The issue of refuse management remains a priority, particularly as the discussions have evolved to include recycling, use of less packaging by manufacturers, increased use of biodegradeable packaging, minimising food waste, responsible disposal of hazardous waste, and an overall effort on all fronts to reduce the amount of refuse that lands up in landfills.
The industry bid a very sad farewell to Bruno Corte, much loved and respected leading hotelier and head of Legacy International at that time, following his senseless murder in a botched supermarket robbery in Johannesburg in August. Senior management at the Legacy group, many of whom have been personally affected by crime in the country and the murder of family members, decided to turn what could have been a bitter spiral of hatred into something positive, with the launch of a programme that still runs today to raise money and awareness across the country in the ongoing fight against crime. They have since been joined by other families who lost loved ones in high profile murders, and together they are determined to pass on a message to children of how important it is to do the right thing, understand that crime affects their future, and also simply to understand what constitutes criminal behaviour in their communities and how to avoid becoming involved.

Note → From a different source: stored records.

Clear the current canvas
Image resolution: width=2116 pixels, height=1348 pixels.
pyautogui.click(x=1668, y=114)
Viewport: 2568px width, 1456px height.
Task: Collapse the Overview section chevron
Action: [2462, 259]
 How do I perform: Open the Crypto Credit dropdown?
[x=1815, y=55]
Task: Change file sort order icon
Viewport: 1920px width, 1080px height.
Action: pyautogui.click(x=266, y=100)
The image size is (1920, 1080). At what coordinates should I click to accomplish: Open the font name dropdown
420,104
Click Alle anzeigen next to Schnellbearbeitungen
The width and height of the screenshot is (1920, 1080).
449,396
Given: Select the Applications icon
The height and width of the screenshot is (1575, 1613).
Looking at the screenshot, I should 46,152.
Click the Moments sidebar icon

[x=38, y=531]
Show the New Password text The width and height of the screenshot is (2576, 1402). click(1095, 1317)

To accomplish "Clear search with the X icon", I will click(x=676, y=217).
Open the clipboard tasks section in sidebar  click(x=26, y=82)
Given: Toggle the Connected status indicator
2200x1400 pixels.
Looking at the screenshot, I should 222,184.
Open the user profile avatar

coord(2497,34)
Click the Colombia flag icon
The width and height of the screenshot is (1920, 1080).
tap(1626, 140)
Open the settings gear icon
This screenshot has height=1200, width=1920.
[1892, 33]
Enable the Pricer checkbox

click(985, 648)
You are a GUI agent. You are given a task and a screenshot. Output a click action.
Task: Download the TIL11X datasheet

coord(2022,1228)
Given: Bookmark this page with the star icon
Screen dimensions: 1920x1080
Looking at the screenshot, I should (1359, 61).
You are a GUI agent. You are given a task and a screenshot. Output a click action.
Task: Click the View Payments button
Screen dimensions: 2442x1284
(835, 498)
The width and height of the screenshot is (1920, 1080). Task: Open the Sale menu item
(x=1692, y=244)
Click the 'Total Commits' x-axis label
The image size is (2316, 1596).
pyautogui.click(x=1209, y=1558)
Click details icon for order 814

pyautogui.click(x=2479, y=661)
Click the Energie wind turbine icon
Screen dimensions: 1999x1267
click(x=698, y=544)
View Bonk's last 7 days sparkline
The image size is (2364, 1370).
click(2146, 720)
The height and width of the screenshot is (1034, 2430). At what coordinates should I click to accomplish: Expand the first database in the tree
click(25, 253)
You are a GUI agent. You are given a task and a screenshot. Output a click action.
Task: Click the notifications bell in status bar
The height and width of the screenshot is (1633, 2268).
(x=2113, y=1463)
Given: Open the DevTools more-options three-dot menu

Outspoken MD of Protea Hotels, Arthur Gillis, came out in support of the Proudly South African initiative. He said: “Gone are the days when Kenya was perceived as the embodiment of Africa. South Africa has finally taken over this position, and we will continue to work energetically to keep it this way.”
The industry was well aware that the gathering and interpretation of statistics was erratic and inconsistent. Sometimes daytrippers were counted as “tourists”. South African Tourism was proud to report in one of its quarterly reports that Angolan tourists were the biggest spenders. However, this was just one example of the type of information used to put a new spin on useless statistics and old facs in a way that suggests that they, and the tourism industry, are not singing from the same songsheet, reported editor Andrew Moth. In recent years, South African Tourism has worked hard to improve the quality of tourism statistics with the launch of its SA Tourism Update. To date, it has launched two Update reports which hopefully have numbers that are meaningful to help tourism and hospitality businesses assess where the opportunities lie and better focus their marketing and development activities.
These are just some of the major developments and comments from those in the hospitality industry that marked 2002 as a good year for industry and another jam-packed publishing one for Hotel & Restaurant magazine. Editor Andrew Moth ended off the year with this statement: “Another year has flown by. Food price inflation has created big problems for the foodservice industry and many other things are not as we would like them to be, but at least low – and middle-income earners can look forward to cuts in income tax next year. Thanks to the Cricket World Cup and changing perceptions of South Africa, the current tourist season looks like being the best ever. Foreign and domestic tourism are likely to continue to grow. Durban has a new casino and Cape Town will soon have a new convention centre and large luxury hotel. Even now 2003 looks like being a good year.”